Горе с бедою в одиночку не ходят
Юный рыболов. Фото_by Lucian Savluc@FLICKR.COM

По последнему льду на Чузике начали ошалело хватать пескари, гнули самодельные грубоватые кивки по утрам окуни с чебаками. Почернели плешины на седых полях и взгорьях. Набухли, налились живительной влагой коричневые березовые почки. Так же в начале мая исчез лед на озерах, а в двадцатых числах зацвела черемуха. Так, да не так.

Раннее взросление

…В самом конце апреля вернулся из Томска отец — ездил в больницу на обследование. Вернулся бодрым, здоровым, жизнерадостным, с целым ворохом подарков и покупок. Мне, как первенцу, перепало больше остальных: новый темно-зеленый шерстяной костюм, коричневые штиблеты, куча фотоматериалов к «Смене» да разных сладостей — для всех.

Всеобщий восторг вызывала новенькая гармонь-двухрядка, отливавшая серым перламутром, голосистая, с двумя регистрами.

И все же самым ценным подарком для меня были часы. Мужские, наручные: знакомая до царапинок на корпусе отцовская «Победа», премией полученная им на лесозаготовках. Лет десять проносил он их, не меньше. Шли безотказно. По ним время по радио сверять можно было. Совсем другим на знакомых часах теперь был циферблат.

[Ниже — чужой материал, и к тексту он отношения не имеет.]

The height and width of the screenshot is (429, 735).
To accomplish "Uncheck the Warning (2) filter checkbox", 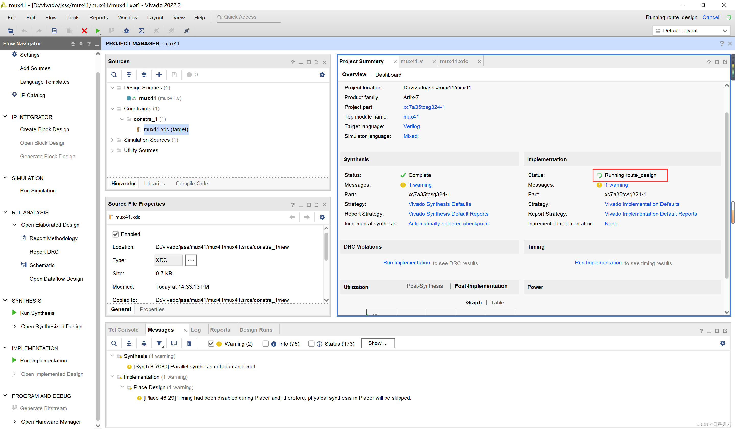I will click(211, 344).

— Это тебе на день рождения, — сказал мне отец, — хотел было попозже подарить, да ладно уж, надевай, носи. Отремонтировал, обновил я их в Томске.

— А как же ты?

— Другие себе купил, — он достал синенькую коробочку, раскрыл ее, — смотри.

Нет, мои дареные часы нравились мне больше, особенно новый циферблат: ни у кого еще такого не видел — глянцевый, черный, «ЗИМовский». По нему мягкими прыжками кружилась фигурная золотистая секундная стрелка.

— Спасибо! — большего промолвить я был не в состоянии.

— Носи на здоровье.

Часы! Сколько у меня их перебывало почти за полвека! Не сосчитать и не упомнить. А вот, поди ж ты, первые помню до циферки, до царапинки… Да что там рассуждать, первое — оно и есть первое.

Часы по тем временам были не то, чтобы роскошью, хотя и не без этого, скорее, показателем возраста. Часы на руку — прощай детство. Молодой человек с часами — это уже, считай, взрослый человек! А кому взрослым быть не хочется?

Повзрослел я в одночасье. И не столько из-за того, что часы на руку надел. Обошел я своих сверстников разом, года на два или на три…

Первого мая не стало отца. Вот тебе и подлечился… Чтобы лесиной убило… Поверить в это я был не в состоянии. Сердце щемило и разрывало на части до непонятной горечи, до изжоги. Разум отказывал в реальности происходящего. Да нет, быть этого не может! Ну, с кем-то другим, ладно, допускаю. Только не с ним, не со мною, не с нами…

А каково было маме остаться в тридцать три года с четырьмя? Горечь утраты затухала, отступала порою, давала передышку: во время занятий в школе, в домашней работе — в доме-то теперь за старшего, за мужчину; на футбольном поле, на рыбалке. На рыбалке, пожалуй, пуще всего.

Дружная компания

Весна майская признавать не хотела нашу потерю — катила, мчалась в лето. Просохли проселки, загустела даже непролазная грязь возле нашей начальной школы. Кипенно поднарядились черемухи. Завели свою нескончаемо-зазывную песню кукушки.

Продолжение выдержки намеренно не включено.